▶ **Screenshot grounding data**
- - - - - - -
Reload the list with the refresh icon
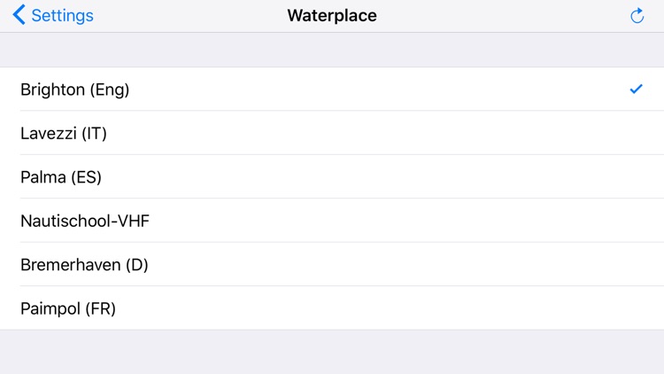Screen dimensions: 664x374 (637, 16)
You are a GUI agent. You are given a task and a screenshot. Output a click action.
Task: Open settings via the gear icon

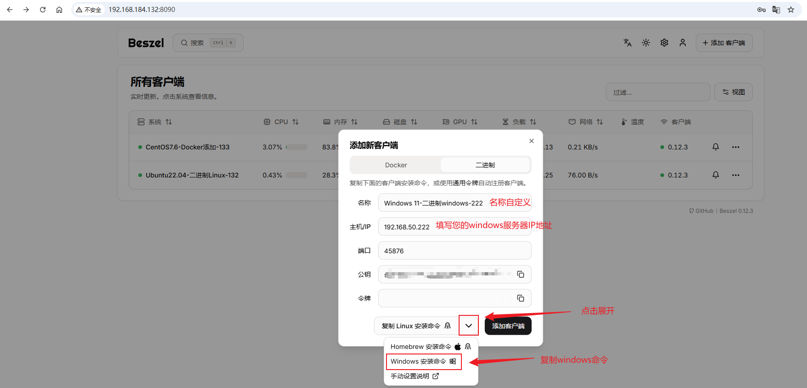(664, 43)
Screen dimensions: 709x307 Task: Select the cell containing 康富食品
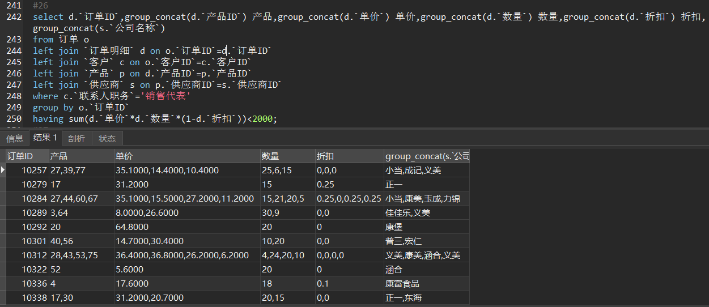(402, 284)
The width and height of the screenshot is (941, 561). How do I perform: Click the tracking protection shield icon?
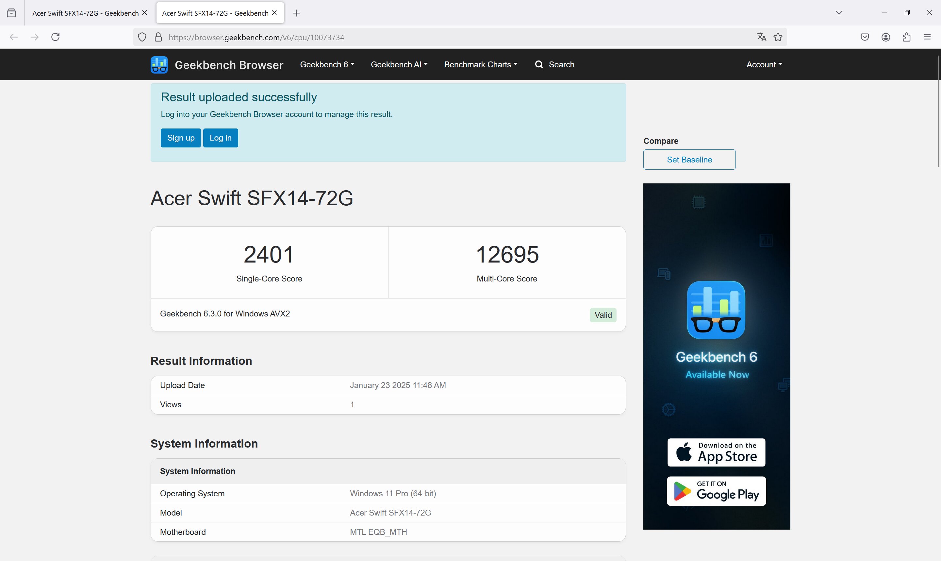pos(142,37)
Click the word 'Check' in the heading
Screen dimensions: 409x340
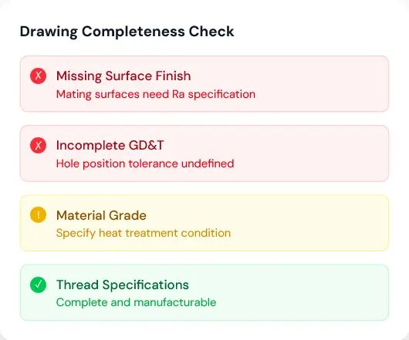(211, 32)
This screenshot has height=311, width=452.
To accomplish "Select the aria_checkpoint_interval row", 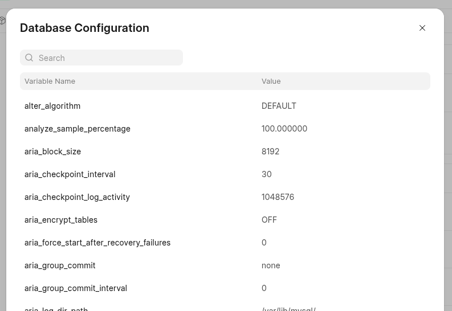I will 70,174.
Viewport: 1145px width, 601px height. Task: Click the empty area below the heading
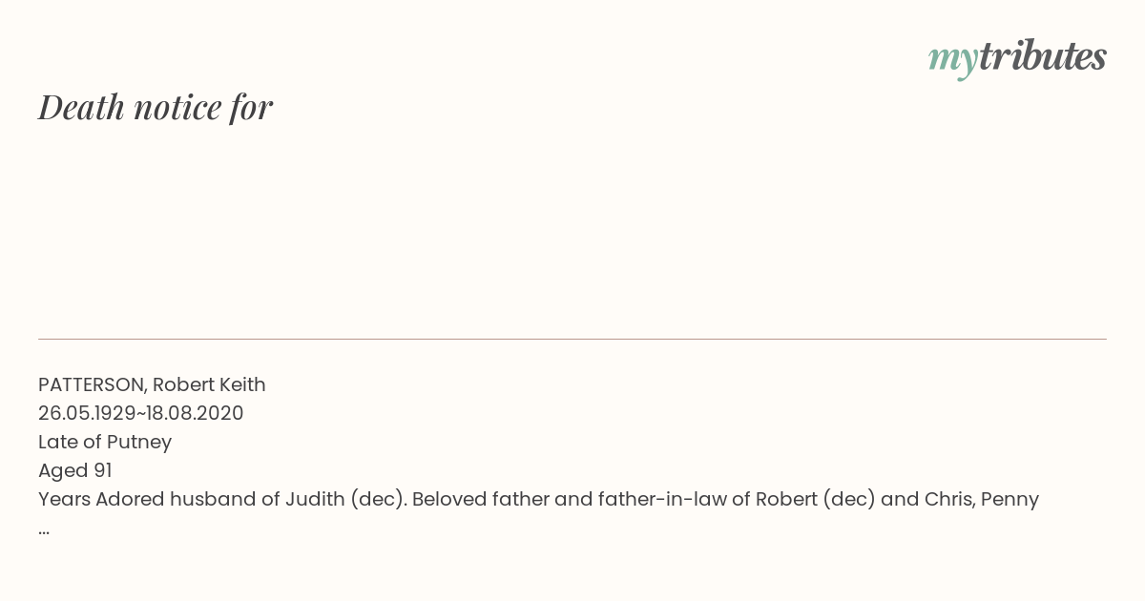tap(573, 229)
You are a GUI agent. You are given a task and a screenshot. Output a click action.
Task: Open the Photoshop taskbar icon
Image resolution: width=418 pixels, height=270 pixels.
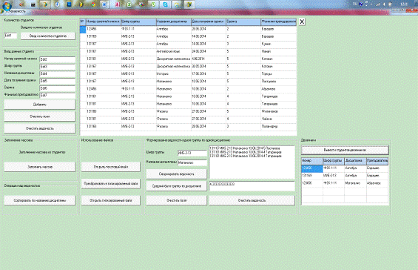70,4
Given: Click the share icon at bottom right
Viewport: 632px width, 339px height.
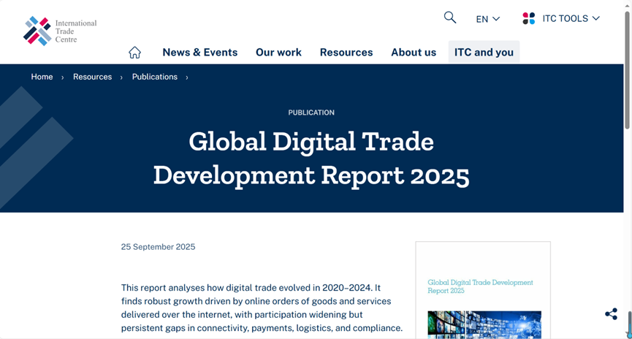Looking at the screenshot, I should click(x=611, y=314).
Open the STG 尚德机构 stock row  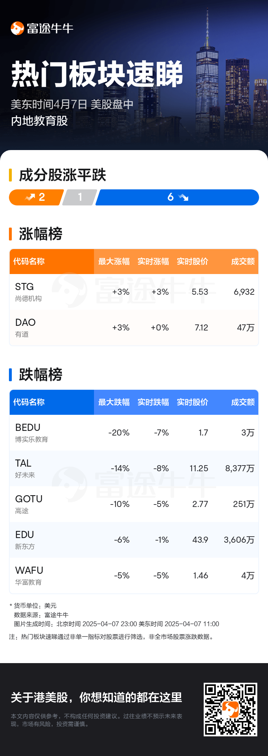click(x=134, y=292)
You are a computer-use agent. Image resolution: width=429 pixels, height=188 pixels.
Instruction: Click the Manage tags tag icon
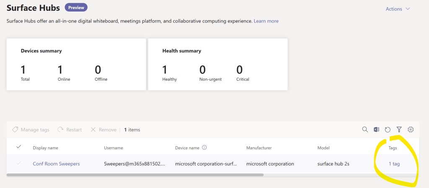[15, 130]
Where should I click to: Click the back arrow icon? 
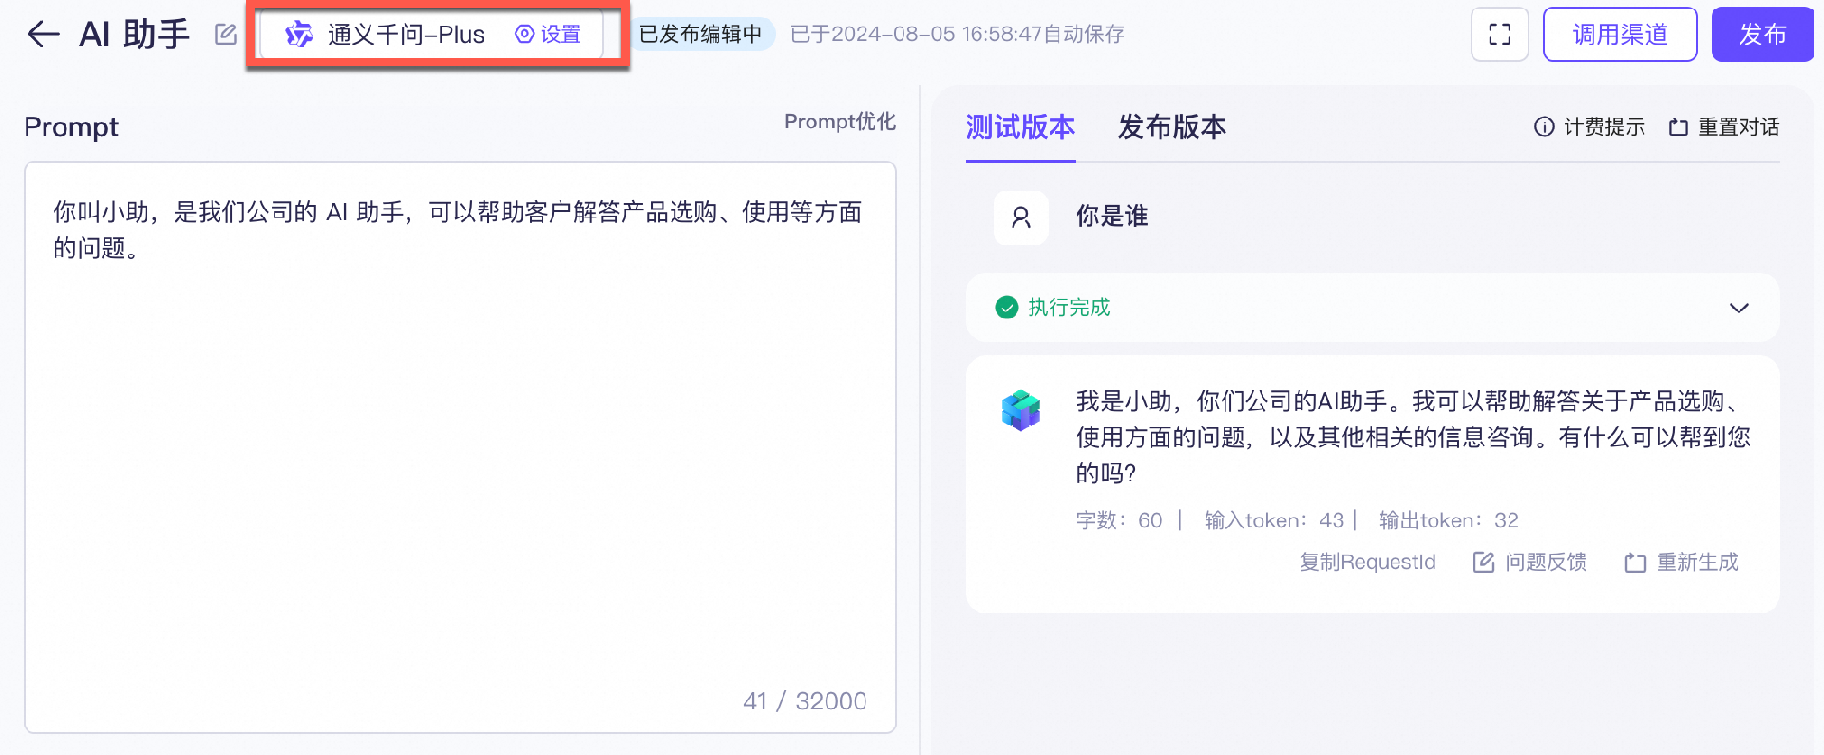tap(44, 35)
- - - - - - -
▶ **Task**
Begin at the line with "You are a computer-use" and end at the last line of the data above. Reproduce those lines exactly, but not the pictures.

▶ **Exercise result**
You are a computer-use agent. Image resolution: width=429 pixels, height=188 pixels.
Instruction: Click the Manage tags tag icon
[15, 130]
Where should I click to: Click the back arrow icon? 
tap(44, 35)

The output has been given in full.